**AIM OF THE TASK**: Repeat the data below word for word.

[Stored records]
=== Section Start ===

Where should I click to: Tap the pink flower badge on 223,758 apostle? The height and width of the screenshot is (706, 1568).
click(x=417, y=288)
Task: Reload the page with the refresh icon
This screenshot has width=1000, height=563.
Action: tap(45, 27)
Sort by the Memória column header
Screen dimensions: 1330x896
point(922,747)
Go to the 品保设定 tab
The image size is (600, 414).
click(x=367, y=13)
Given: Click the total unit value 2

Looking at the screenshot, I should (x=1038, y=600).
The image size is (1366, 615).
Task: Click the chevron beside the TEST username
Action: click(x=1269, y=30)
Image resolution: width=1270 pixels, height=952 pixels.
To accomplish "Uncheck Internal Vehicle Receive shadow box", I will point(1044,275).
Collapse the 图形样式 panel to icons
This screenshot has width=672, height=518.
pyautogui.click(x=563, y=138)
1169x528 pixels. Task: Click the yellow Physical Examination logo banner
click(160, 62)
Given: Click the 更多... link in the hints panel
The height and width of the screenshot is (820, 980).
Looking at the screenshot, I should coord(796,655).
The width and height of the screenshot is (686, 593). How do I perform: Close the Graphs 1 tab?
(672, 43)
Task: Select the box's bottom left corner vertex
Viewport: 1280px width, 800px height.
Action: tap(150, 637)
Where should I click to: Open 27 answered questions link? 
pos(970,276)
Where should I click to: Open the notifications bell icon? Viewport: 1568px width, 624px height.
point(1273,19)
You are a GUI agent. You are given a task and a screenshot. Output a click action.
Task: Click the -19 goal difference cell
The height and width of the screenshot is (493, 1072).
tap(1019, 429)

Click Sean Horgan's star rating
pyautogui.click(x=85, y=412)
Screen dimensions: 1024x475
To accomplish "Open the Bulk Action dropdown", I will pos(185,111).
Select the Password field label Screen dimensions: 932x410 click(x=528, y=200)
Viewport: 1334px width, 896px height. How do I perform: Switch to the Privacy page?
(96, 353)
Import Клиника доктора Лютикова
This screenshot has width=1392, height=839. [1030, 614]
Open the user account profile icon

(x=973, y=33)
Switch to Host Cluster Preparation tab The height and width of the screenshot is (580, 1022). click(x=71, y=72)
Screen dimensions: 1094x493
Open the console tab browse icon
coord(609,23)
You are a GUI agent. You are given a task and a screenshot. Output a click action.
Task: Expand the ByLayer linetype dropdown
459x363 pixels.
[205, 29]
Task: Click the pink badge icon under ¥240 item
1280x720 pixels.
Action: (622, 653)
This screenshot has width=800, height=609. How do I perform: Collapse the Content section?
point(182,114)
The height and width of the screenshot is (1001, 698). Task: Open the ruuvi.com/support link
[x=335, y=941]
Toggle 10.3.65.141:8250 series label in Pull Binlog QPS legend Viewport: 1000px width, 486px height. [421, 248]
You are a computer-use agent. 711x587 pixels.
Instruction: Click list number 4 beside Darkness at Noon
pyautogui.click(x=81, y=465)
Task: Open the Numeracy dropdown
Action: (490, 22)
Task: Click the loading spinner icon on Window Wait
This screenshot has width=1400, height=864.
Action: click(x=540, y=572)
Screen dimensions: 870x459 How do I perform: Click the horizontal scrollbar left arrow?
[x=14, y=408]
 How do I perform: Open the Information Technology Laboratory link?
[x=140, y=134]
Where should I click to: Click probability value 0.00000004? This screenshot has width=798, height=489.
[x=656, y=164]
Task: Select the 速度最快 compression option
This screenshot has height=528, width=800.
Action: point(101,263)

=== Section End ===

**THE ANSWER**:
Where should I click to: Tap the pink flower badge on 223,758 apostle? The height and width of the screenshot is (706, 1568).
click(x=417, y=288)
Task: Reload the page with the refresh icon
This screenshot has width=1000, height=563.
Action: tap(45, 27)
Sort by the Memória column header
Screen dimensions: 1330x896
point(922,747)
Go to the 品保设定 tab
The image size is (600, 414).
click(x=367, y=13)
Given: Click the total unit value 2

Looking at the screenshot, I should (x=1038, y=600).
The image size is (1366, 615).
Task: Click the chevron beside the TEST username
Action: click(x=1269, y=30)
Image resolution: width=1270 pixels, height=952 pixels.
To accomplish "Uncheck Internal Vehicle Receive shadow box", I will point(1044,275).
Collapse the 图形样式 panel to icons
This screenshot has width=672, height=518.
pyautogui.click(x=563, y=138)
1169x528 pixels. Task: Click the yellow Physical Examination logo banner
click(160, 62)
Given: Click the 更多... link in the hints panel
The height and width of the screenshot is (820, 980).
Looking at the screenshot, I should coord(796,655).
The width and height of the screenshot is (686, 593). How do I perform: Close the Graphs 1 tab?
(672, 43)
Task: Select the box's bottom left corner vertex
Viewport: 1280px width, 800px height.
Action: tap(150, 637)
Where should I click to: Open 27 answered questions link? 
pos(970,276)
Where should I click to: Open the notifications bell icon? Viewport: 1568px width, 624px height.
point(1273,19)
You are a GUI agent. You are given a task and a screenshot. Output a click action.
Task: Click the -19 goal difference cell
The height and width of the screenshot is (493, 1072).
tap(1019, 429)

Click Sean Horgan's star rating
pyautogui.click(x=85, y=412)
Screen dimensions: 1024x475
To accomplish "Open the Bulk Action dropdown", I will pos(185,111).
Select the Password field label Screen dimensions: 932x410 click(x=528, y=200)
Viewport: 1334px width, 896px height. How do I perform: Switch to the Privacy page?
(96, 353)
Import Клиника доктора Лютикова
This screenshot has width=1392, height=839. [1030, 614]
Open the user account profile icon

(x=973, y=33)
Switch to Host Cluster Preparation tab The height and width of the screenshot is (580, 1022). click(x=71, y=72)
Screen dimensions: 1094x493
Open the console tab browse icon
coord(609,23)
You are a GUI agent. You are given a task and a screenshot. Output a click action.
Task: Expand the ByLayer linetype dropdown
459x363 pixels.
[205, 29]
Task: Click the pink badge icon under ¥240 item
1280x720 pixels.
Action: (622, 653)
This screenshot has width=800, height=609. How do I perform: Collapse the Content section?
point(182,114)
The height and width of the screenshot is (1001, 698). Task: Open the ruuvi.com/support link
[x=335, y=941]
Toggle 10.3.65.141:8250 series label in Pull Binlog QPS legend Viewport: 1000px width, 486px height. [421, 248]
You are a computer-use agent. 711x587 pixels.
Instruction: Click list number 4 beside Darkness at Noon
pyautogui.click(x=81, y=465)
Task: Open the Numeracy dropdown
Action: (490, 22)
Task: Click the loading spinner icon on Window Wait
This screenshot has width=1400, height=864.
Action: click(x=540, y=572)
Screen dimensions: 870x459 How do I perform: Click the horizontal scrollbar left arrow?
[x=14, y=408]
 How do I perform: Open the Information Technology Laboratory link?
[x=140, y=134]
Where should I click to: Click probability value 0.00000004? This screenshot has width=798, height=489.
[x=656, y=164]
Task: Select the 速度最快 compression option
This screenshot has height=528, width=800.
Action: point(101,263)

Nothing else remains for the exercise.